Initially Euphrates Shield was declared a defensive military operation to ward off perceived threats originating from a certain territory. In this sense, it is similar to the 1974 Cyprus operation, but there are considerable differences between the two. The Cyprus question did not arise due to mistakes on the part of Turkey: under international agreements, Ankara had the right to act as guarantor, and there was a Turkish community on the island which was conscious of its own identity and which had its own leadership. Nonetheless, the Cyprus question has been an ongoing liability in Turkish foreign policy for the past 45 years.
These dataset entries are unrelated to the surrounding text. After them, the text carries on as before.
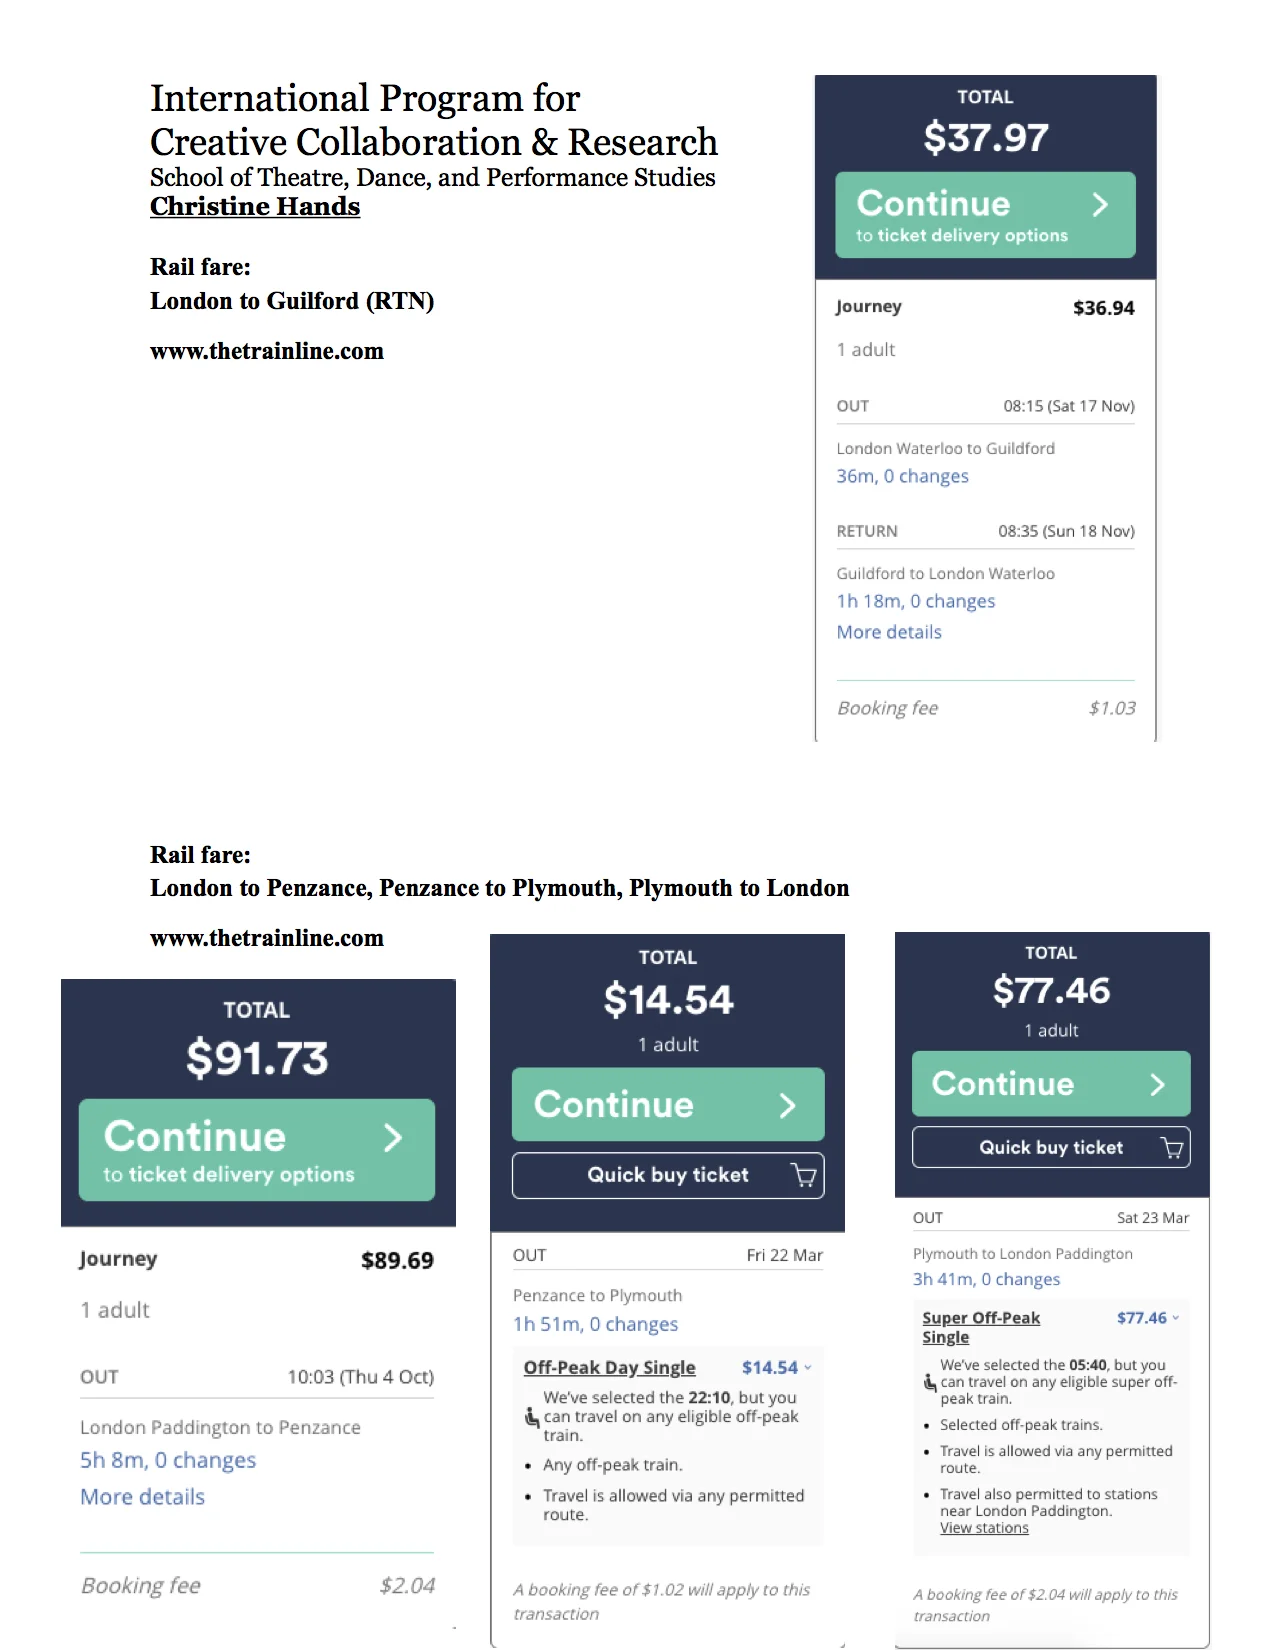Click the cart icon on $77.46 Quick buy
This screenshot has width=1275, height=1650.
[1172, 1148]
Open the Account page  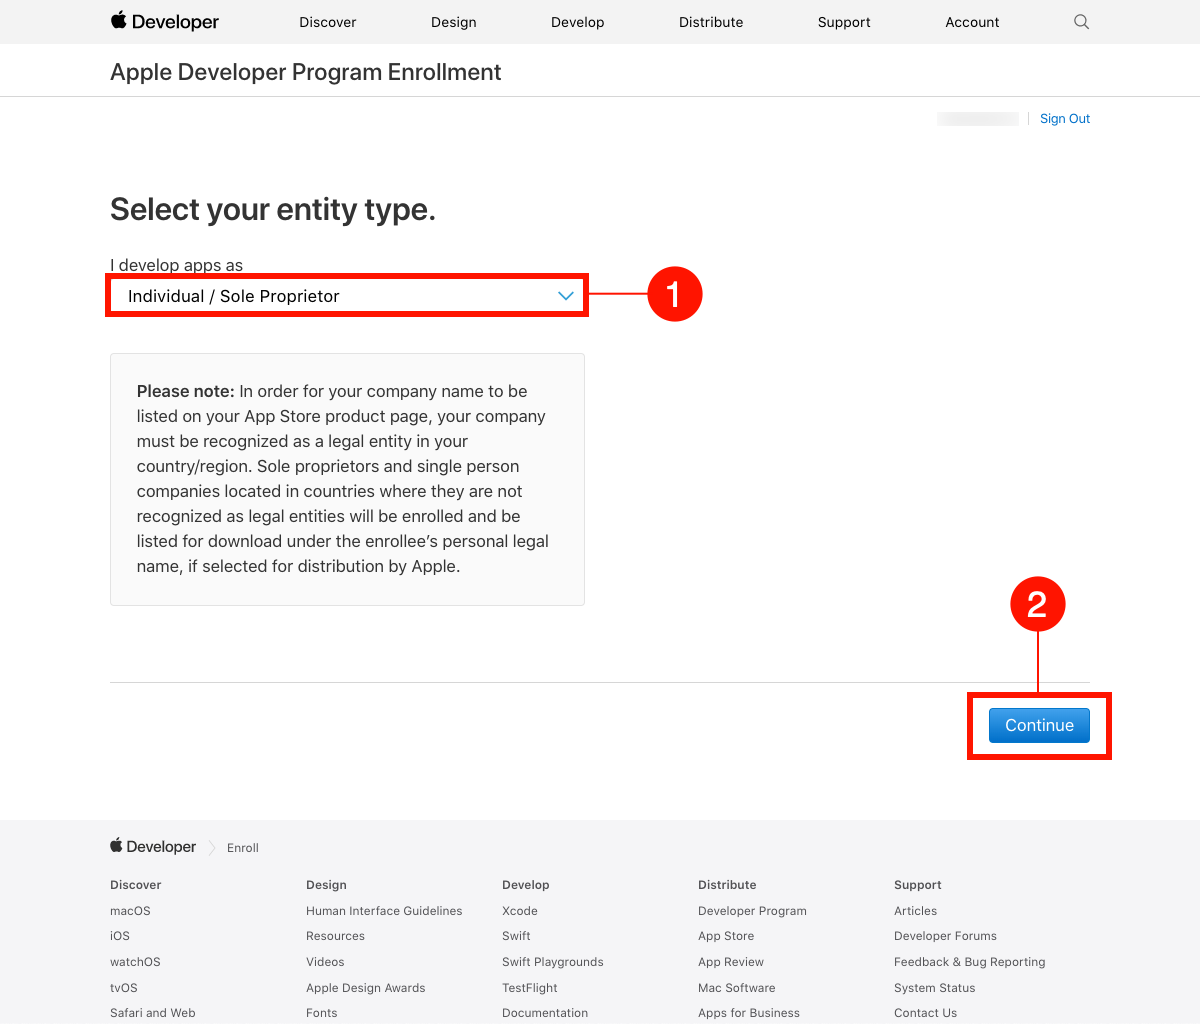pos(972,22)
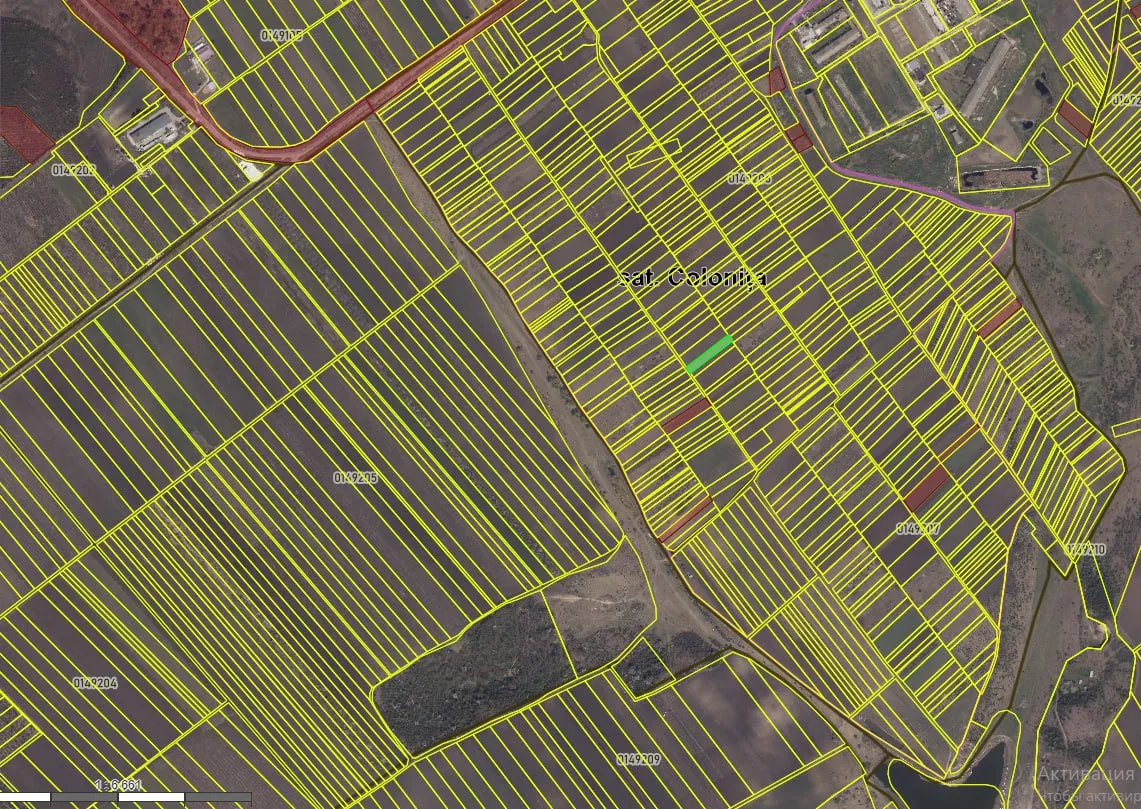Viewport: 1141px width, 809px height.
Task: Click the 0149207 sector label
Action: [x=917, y=528]
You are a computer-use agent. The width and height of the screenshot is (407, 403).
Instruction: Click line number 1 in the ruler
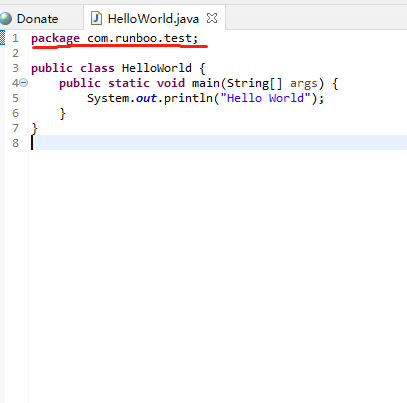[x=15, y=38]
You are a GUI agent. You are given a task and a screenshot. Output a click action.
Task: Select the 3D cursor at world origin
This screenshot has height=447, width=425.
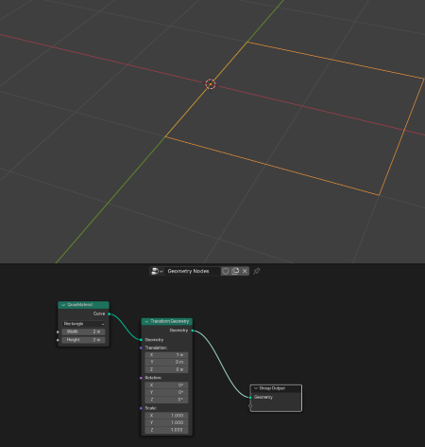click(x=210, y=84)
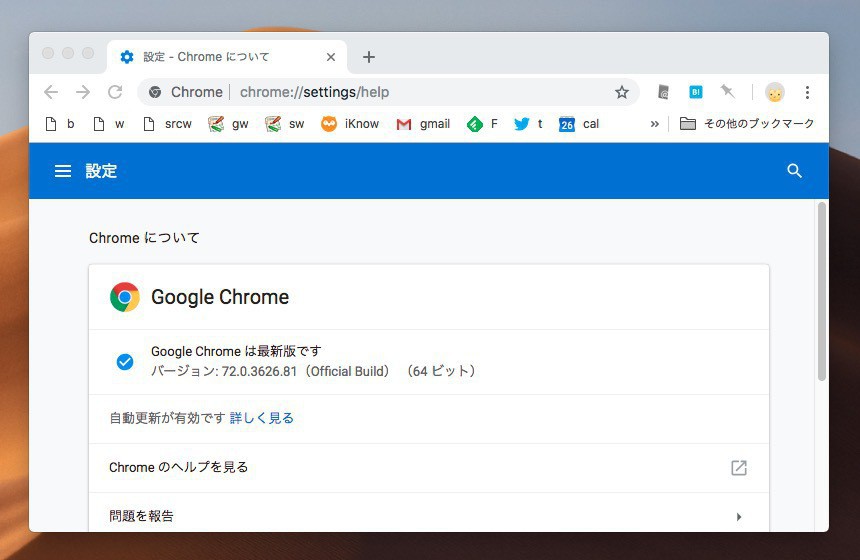
Task: Click the 詳しく見る link
Action: tap(262, 418)
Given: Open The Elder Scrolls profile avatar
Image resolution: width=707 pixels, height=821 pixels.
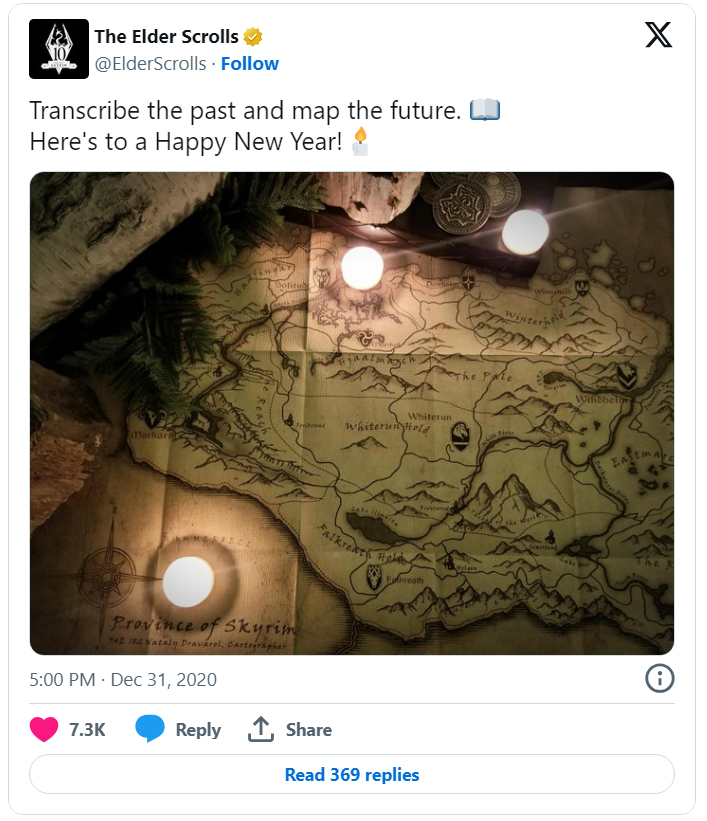Looking at the screenshot, I should tap(59, 49).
Unlike Cyprus, the great powers have a presence in Syria. Syria is not an island like Cyprus but a contiguous territory. Under international law, Turkey cannot act as a guarantor in Syria as it did in Cyprus, and ethnic Turks are not among the key actors in Syria. Today, the emerging power vacuum in northern Syria, along with the lack of any clear plan about how to fill it, is a cost generator and a liability for Ankara. Undertaken with the aim of eliminating threats from Syria and providing strategic depth, Euphrates Shield is simply a manageable liability for Turkey that should be framed as a tool for defensive strategy. To the extent that it is successful at warding off external threats, this liability is worth the cost. In fact, Turkey’s traditional foreign policy has never lost sight of this reality in Cyprus. However, if Ankara regards it as an asset — as an actuator of a “spring-board” for an ambitious Middle East policy similar to the one it pursued after 2011 — then Euphrates Shield could inevitably suffer from mission creep. A “shield” cannot turn into a “lance.” No amount of pragmatic or opportunistic management can transform Euphrates Shield into an asset. At best, it will remain a case of defensive liability management.